Transforms are common image transformations available in the torchvision.transforms module. They can be chained together using Compose. Most transform classes have a function equivalent: functional transforms give fine-grained control over the transformations. This is useful if you have to build a more complex transformation pipeline (e.g. in the case of segmentation tasks).

Most transformations accept both PIL images and tensor images, although some transformations are PIL-only and some are tensor-only. The Conversion Transforms may be used to convert to and from PIL images.

The transformations that accept tensor images also accept batches of tensor images. A Tensor Image is a tensor with (C, H, W) shape, where C is a number of channels, H and W are image height and width. A batch of Tensor Images is a tensor of (B, C, H, W) shape, where B is a number of images in the batch.

The expected range of the values of a tensor image is implicitly defined by the tensor dtype. Tensor images with a float dtype are expected to have values in [0, 1). Tensor images with an integer dtype are expected to have values in [0, MAX_DTYPE] where MAX_DTYPE is the largest value that can be represented in that dtype.

Randomized transformations will apply the same transformation to all the images of a given batch, but they will produce different transformations across calls. For reproducible transformations across calls, you may use functional transforms.

##### Image Transformations
- Image transformations augment the training images to make the model more robust to noise or distortions.

- [Extracted data]

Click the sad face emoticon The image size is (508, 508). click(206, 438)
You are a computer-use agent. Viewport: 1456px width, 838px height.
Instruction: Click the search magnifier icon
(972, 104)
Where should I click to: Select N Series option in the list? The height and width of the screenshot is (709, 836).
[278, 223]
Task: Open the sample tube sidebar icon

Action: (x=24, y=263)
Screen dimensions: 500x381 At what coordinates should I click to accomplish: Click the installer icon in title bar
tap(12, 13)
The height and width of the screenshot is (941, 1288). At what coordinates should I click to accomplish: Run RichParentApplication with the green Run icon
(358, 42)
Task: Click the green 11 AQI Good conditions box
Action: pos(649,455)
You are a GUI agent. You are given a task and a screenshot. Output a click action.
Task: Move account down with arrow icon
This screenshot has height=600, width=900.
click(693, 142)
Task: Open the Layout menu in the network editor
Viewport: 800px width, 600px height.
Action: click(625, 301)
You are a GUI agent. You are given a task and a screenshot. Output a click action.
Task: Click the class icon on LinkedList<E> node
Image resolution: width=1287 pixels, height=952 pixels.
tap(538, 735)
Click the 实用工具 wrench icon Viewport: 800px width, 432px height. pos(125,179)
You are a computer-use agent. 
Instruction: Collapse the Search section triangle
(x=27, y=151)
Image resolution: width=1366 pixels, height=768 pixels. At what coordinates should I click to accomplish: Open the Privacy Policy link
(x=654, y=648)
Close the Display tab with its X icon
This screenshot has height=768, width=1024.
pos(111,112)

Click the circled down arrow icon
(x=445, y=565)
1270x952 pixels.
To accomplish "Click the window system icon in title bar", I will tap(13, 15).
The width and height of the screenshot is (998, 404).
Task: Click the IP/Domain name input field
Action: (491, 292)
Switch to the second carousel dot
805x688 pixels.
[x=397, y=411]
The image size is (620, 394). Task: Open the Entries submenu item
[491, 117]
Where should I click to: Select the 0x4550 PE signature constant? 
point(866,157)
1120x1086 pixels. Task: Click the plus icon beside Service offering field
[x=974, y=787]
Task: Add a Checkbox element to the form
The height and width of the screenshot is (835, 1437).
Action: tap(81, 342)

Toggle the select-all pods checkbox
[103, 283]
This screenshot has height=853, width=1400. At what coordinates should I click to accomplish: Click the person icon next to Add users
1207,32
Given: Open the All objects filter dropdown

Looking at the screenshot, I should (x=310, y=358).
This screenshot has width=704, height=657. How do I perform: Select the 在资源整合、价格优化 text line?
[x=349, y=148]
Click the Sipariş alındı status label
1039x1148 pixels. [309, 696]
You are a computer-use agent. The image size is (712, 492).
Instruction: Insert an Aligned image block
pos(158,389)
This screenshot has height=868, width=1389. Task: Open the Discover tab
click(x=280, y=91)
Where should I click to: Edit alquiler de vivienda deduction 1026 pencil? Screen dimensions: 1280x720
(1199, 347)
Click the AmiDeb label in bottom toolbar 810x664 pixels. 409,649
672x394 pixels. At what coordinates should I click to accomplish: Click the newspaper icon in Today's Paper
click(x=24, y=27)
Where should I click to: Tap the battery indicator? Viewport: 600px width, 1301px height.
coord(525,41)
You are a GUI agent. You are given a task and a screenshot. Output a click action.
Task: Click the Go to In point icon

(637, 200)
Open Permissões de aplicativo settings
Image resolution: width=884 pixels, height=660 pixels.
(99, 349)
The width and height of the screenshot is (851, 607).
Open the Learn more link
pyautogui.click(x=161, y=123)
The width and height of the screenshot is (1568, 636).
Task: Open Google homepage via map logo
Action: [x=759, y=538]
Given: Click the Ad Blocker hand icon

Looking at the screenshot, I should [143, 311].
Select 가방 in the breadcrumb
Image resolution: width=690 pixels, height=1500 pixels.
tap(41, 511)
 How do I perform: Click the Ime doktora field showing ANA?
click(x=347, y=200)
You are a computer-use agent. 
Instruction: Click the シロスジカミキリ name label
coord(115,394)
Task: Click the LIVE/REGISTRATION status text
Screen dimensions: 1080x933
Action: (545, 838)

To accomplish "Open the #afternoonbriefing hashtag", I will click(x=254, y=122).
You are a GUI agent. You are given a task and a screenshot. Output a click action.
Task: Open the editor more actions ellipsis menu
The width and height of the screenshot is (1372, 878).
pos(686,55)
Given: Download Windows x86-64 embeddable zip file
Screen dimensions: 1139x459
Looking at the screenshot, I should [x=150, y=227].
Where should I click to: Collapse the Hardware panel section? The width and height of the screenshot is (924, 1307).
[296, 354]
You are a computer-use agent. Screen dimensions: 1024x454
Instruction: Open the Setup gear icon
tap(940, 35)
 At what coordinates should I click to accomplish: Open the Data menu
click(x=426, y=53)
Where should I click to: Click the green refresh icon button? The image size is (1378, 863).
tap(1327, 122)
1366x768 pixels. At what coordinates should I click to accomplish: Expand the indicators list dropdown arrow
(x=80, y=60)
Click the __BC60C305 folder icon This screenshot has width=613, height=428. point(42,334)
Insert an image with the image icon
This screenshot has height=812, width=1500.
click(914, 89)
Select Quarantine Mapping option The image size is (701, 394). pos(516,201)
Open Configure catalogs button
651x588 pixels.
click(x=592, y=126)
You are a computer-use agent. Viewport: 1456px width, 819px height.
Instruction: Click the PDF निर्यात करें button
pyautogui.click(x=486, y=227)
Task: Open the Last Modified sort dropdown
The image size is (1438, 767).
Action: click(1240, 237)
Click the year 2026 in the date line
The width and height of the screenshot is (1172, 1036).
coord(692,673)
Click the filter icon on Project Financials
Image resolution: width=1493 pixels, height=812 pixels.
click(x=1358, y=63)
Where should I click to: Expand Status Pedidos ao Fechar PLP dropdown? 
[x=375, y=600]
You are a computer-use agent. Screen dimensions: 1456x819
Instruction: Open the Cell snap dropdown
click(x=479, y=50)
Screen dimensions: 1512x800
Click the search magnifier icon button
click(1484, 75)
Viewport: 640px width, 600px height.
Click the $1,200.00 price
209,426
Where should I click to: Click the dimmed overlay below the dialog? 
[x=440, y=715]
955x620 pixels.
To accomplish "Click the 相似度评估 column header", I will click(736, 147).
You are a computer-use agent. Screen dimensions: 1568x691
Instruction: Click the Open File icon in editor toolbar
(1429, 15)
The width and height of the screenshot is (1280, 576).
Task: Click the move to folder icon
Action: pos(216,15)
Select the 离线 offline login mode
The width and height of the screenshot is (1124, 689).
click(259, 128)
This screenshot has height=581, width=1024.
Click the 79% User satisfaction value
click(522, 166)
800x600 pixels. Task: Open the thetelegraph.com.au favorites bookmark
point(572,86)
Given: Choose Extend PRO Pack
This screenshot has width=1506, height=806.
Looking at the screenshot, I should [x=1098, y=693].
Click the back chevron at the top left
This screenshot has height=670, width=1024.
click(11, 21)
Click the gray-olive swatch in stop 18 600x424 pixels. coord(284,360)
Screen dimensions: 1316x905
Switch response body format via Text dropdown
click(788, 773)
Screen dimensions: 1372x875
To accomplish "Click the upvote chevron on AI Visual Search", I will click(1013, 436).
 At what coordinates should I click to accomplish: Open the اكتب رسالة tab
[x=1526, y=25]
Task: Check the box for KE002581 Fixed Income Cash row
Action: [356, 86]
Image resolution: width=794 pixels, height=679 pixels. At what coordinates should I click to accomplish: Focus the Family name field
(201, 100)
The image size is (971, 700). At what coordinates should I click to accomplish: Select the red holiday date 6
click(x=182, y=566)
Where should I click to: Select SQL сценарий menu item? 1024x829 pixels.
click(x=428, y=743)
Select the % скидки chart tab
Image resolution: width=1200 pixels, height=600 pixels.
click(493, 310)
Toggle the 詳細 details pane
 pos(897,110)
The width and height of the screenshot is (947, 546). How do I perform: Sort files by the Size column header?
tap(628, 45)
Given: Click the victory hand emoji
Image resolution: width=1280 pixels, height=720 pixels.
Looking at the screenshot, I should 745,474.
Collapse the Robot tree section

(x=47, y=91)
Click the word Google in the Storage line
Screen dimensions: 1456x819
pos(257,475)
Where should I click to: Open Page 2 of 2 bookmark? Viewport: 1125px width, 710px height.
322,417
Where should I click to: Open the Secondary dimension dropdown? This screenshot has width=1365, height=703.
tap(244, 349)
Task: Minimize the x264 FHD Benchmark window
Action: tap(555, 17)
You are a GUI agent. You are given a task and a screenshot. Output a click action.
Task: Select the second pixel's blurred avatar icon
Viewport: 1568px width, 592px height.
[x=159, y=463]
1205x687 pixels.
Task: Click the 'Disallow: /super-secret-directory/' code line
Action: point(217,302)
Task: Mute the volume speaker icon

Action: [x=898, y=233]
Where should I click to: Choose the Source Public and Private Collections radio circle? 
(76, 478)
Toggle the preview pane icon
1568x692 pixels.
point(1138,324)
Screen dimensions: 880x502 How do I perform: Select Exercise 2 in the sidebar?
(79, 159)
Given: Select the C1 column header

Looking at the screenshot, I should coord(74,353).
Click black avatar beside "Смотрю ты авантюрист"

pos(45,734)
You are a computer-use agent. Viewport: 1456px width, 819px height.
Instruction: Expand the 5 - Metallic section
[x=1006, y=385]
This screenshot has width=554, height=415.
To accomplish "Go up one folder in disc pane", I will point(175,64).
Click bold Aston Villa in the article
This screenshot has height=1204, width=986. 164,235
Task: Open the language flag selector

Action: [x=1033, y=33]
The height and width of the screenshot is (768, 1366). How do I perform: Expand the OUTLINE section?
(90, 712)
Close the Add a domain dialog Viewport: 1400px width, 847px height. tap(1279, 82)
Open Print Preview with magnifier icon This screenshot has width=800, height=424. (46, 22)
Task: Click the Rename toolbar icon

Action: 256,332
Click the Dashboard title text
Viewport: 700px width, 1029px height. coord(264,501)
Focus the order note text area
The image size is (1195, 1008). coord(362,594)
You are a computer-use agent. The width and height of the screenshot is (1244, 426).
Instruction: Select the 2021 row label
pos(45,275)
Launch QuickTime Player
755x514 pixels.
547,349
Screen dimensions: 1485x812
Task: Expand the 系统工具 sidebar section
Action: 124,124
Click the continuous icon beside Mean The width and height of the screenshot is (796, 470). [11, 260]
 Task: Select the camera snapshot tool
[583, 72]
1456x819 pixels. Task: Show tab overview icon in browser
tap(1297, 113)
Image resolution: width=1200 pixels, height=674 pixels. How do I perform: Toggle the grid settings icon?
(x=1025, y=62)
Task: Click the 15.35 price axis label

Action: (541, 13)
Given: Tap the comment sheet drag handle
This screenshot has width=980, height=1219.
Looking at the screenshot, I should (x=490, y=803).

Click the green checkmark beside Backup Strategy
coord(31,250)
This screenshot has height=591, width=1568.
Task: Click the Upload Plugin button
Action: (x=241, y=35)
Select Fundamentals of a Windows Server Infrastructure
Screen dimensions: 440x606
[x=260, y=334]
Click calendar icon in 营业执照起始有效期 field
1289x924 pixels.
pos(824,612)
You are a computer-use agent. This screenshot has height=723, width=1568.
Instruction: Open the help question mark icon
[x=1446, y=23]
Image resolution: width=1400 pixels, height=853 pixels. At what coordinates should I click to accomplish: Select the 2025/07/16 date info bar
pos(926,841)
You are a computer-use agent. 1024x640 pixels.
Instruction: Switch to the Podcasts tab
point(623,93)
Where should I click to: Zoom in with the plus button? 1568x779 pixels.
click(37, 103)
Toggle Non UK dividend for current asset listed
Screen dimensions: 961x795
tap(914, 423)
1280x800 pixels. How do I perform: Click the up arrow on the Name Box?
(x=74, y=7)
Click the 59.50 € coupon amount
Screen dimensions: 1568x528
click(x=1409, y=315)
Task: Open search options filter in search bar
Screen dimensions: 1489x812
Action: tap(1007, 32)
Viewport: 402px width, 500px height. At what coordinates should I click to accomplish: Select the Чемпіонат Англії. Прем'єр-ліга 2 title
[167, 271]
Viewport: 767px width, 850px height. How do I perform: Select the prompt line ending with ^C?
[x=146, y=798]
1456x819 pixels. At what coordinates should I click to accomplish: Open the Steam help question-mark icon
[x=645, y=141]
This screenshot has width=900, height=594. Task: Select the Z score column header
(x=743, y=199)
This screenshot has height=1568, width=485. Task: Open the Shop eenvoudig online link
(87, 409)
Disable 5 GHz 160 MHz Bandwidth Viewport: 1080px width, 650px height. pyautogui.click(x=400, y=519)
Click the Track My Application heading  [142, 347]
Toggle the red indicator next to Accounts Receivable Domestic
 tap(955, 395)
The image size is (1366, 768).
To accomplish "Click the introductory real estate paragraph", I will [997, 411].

- [The task]
Answer these questions from the text on torchvision transforms:
(a) What shape does a batch of Tensor Images have?
(b) What range of values is expected for tensor images with a float dtype?
(c) What may be used to get reproducible transformations across calls?

- [The answer]
(a) (B, C, H, W)
(b) [0, 1)
(c) Functional transforms